Step-by-step explanation:

Deciding whether to own common shares or preferred shares in a company depends on individual investment goals and risk preferences. Common shares offer potential for capital appreciation through stock price increases and voting rights that allow shareholders to influence corporate governance by electing a board of directors. Preferred shares, on the other hand, generally offer fixed dividends and have priority over common shares in the event of liquidation, but do not usually provide voting rights.

If I were to choose, owning common shares could be more appealing for long-term growth and the opportunity to have a say in the company's management decisions through voting.

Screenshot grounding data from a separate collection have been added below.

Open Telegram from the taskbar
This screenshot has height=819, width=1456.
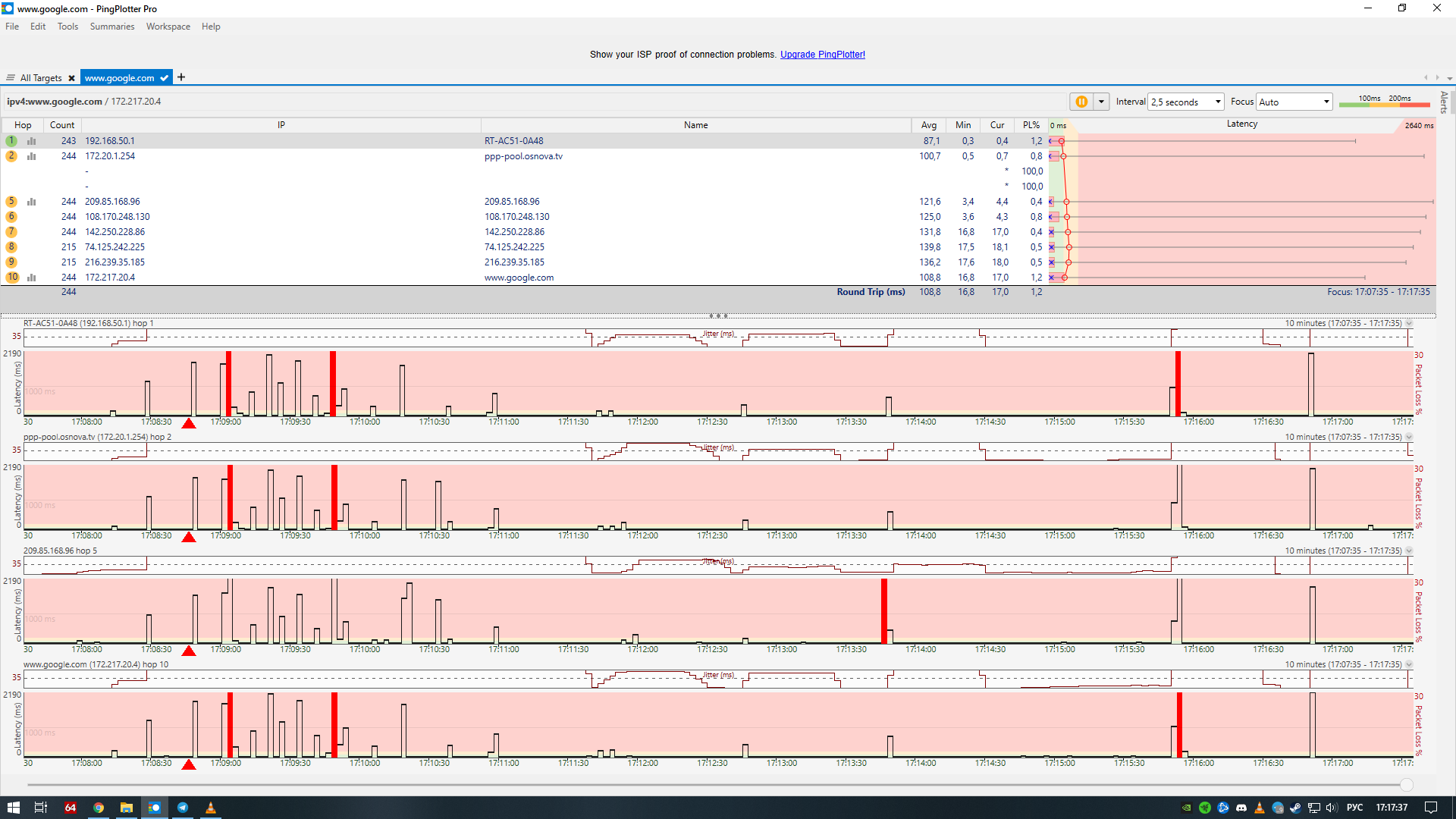pos(183,808)
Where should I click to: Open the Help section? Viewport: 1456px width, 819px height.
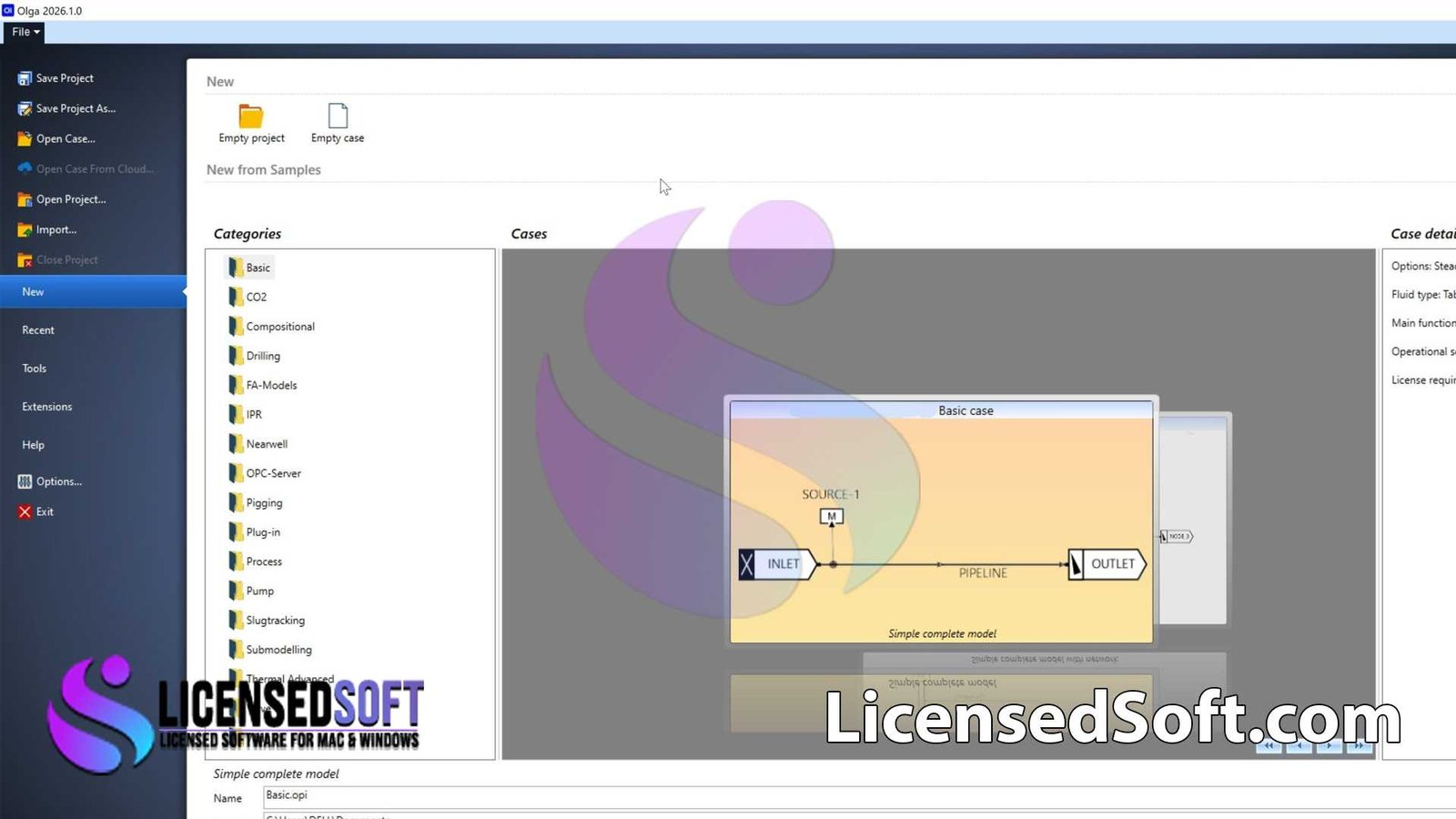33,444
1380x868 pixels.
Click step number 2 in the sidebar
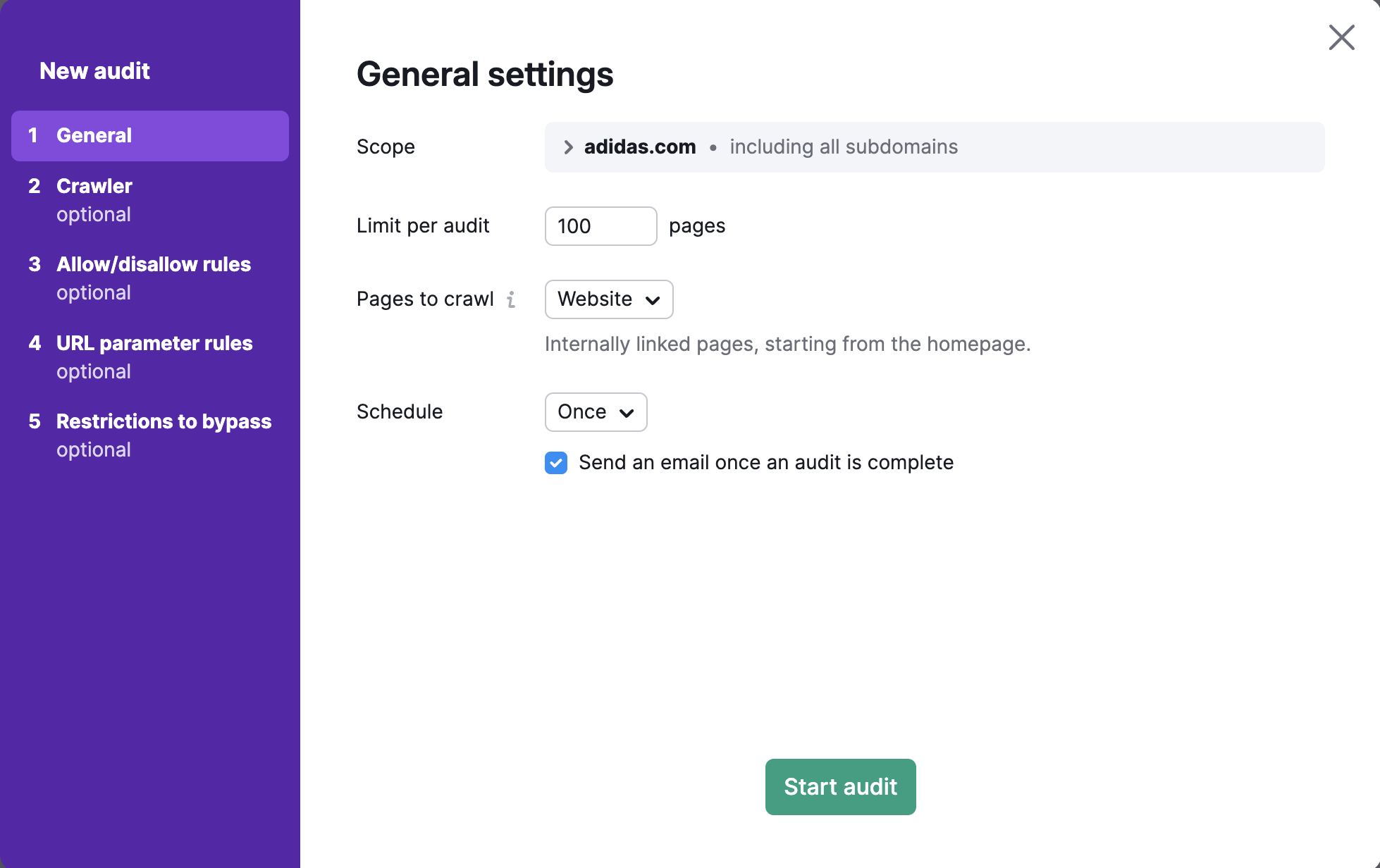click(35, 186)
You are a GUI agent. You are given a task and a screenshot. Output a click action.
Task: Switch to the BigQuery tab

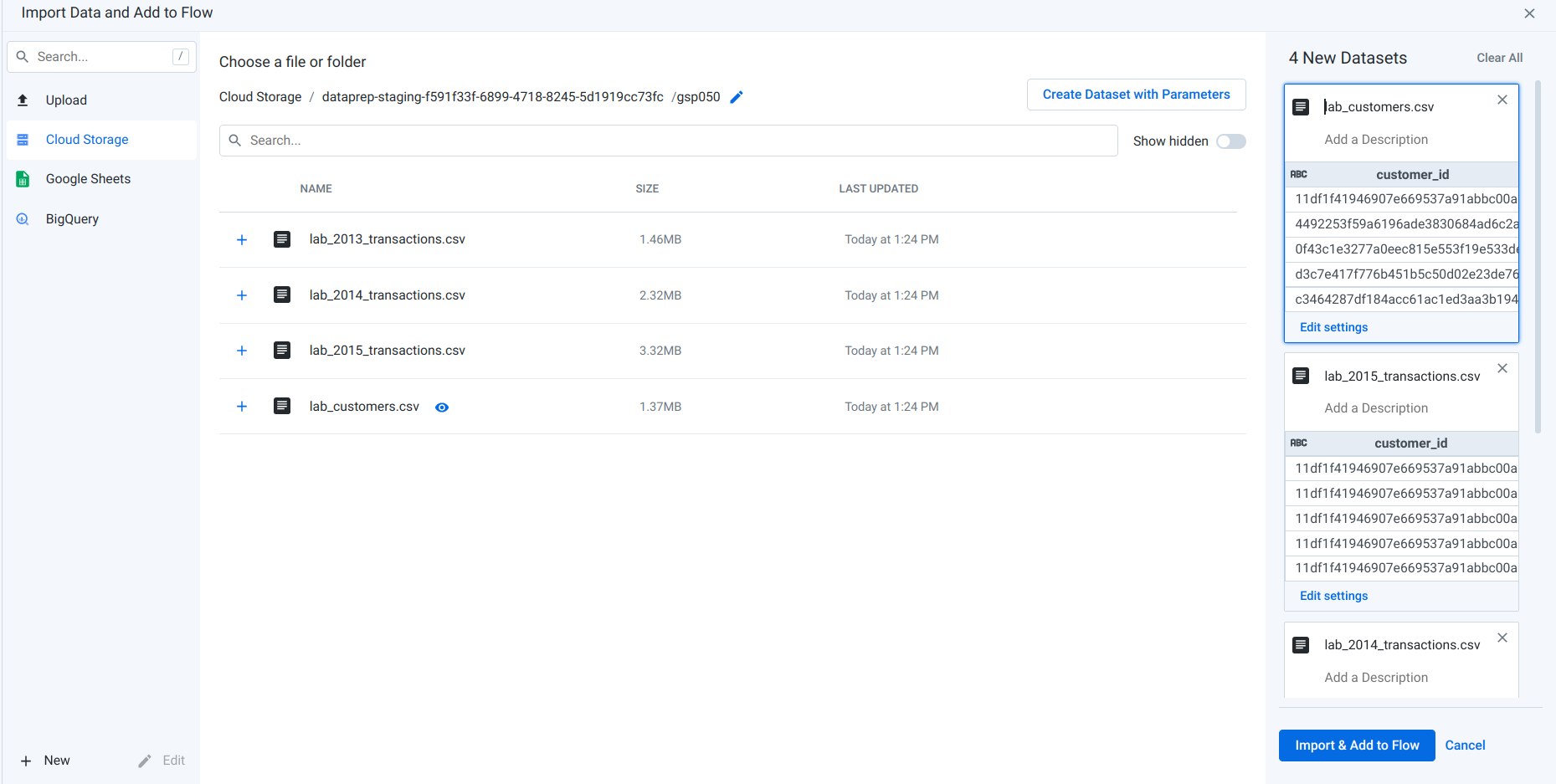[x=71, y=218]
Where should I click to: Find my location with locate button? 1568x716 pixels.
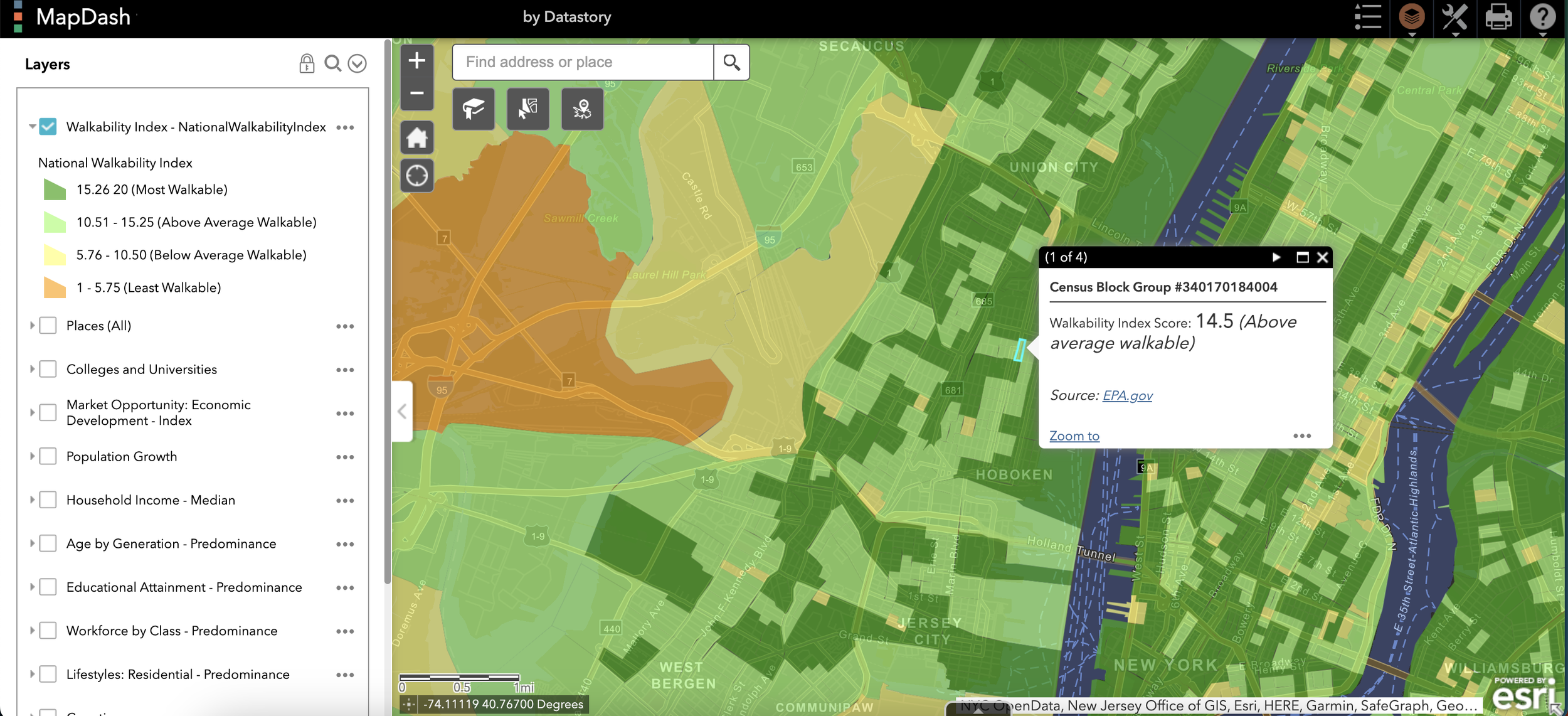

Nevertheless, if I am seeking less risk and more stable returns, preferred shares might be the better choice. The decision to own common or preferred shares should align with the investor's financial strategy, risk tolerance, and the need for stable income or growth potential.

In a public company, shareholders elect a board of directors who are responsible for hiring top executives to manage the company. This is crucial because it ensures that the direction of the company is guided by individuals who are accountable to the shareholders. Shareholders' influence is proportional to the amount of stock they own, thus integrating ownership with managerial oversight.